What needs to be done:
Starting at the line that has "Where should I click to: Click the TinyUmbrella" and continuing to the end of the records, rewrite these lines with "app icon" changed to "application icon" and nothing else altered.

(Stored records)
⁂

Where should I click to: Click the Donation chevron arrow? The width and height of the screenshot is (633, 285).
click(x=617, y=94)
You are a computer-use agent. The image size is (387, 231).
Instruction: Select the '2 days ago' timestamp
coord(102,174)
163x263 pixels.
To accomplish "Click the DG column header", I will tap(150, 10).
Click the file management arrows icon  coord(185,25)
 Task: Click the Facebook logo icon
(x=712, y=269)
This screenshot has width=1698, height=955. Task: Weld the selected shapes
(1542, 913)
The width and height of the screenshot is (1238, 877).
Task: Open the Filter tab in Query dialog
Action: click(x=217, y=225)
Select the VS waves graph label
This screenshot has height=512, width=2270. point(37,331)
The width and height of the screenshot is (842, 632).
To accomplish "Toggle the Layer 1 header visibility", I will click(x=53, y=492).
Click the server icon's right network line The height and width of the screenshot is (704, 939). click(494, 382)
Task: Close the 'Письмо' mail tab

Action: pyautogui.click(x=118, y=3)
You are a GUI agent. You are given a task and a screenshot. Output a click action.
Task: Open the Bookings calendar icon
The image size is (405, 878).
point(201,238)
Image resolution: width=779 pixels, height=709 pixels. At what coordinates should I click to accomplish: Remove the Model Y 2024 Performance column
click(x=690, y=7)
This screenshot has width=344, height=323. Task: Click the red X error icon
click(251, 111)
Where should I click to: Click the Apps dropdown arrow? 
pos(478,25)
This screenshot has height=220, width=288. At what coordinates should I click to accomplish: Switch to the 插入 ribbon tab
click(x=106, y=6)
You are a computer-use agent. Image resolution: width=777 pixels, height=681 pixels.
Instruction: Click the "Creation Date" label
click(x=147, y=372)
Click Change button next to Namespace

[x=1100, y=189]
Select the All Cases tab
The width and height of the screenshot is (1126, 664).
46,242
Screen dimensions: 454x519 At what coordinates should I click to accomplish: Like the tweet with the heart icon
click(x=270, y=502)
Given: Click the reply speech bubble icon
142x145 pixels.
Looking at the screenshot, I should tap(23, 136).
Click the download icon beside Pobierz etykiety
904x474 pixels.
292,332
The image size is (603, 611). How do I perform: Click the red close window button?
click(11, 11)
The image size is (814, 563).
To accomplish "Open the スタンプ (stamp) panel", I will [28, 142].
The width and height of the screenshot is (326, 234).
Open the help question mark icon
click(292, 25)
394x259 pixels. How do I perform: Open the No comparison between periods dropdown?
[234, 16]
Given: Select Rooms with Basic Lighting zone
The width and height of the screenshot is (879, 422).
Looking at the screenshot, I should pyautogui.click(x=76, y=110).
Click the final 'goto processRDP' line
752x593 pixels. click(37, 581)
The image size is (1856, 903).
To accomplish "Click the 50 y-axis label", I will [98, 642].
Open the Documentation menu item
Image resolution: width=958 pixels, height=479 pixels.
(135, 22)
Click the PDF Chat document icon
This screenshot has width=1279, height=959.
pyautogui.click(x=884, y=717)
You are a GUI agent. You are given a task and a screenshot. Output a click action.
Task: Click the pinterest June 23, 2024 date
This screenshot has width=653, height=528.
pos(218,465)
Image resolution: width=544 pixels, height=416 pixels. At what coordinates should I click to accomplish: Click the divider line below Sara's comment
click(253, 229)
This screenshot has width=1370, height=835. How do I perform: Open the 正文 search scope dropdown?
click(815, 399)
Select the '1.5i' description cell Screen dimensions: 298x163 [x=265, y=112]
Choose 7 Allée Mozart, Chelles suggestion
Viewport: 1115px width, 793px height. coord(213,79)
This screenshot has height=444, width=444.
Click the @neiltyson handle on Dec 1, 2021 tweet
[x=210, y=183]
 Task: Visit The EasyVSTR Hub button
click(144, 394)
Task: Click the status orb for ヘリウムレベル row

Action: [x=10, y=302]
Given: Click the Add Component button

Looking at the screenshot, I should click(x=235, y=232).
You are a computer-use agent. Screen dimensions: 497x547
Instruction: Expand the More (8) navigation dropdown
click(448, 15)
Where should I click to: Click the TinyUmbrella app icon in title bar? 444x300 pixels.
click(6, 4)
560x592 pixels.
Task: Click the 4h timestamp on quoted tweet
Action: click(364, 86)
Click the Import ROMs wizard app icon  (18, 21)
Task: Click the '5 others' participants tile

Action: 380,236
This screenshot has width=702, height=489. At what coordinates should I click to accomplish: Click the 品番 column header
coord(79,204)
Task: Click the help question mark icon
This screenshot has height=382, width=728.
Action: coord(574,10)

⁂

The completed task:
Where should I click to: Click the TinyUmbrella application icon in title bar? 444x300 pixels.
click(6, 4)
560x592 pixels.
Task: Click the 4h timestamp on quoted tweet
Action: click(364, 86)
Click the Import ROMs wizard application icon  (18, 21)
Task: Click the '5 others' participants tile

Action: 380,236
This screenshot has width=702, height=489. At what coordinates should I click to accomplish: Click the 品番 column header
coord(79,204)
Task: Click the help question mark icon
This screenshot has height=382, width=728.
Action: coord(574,10)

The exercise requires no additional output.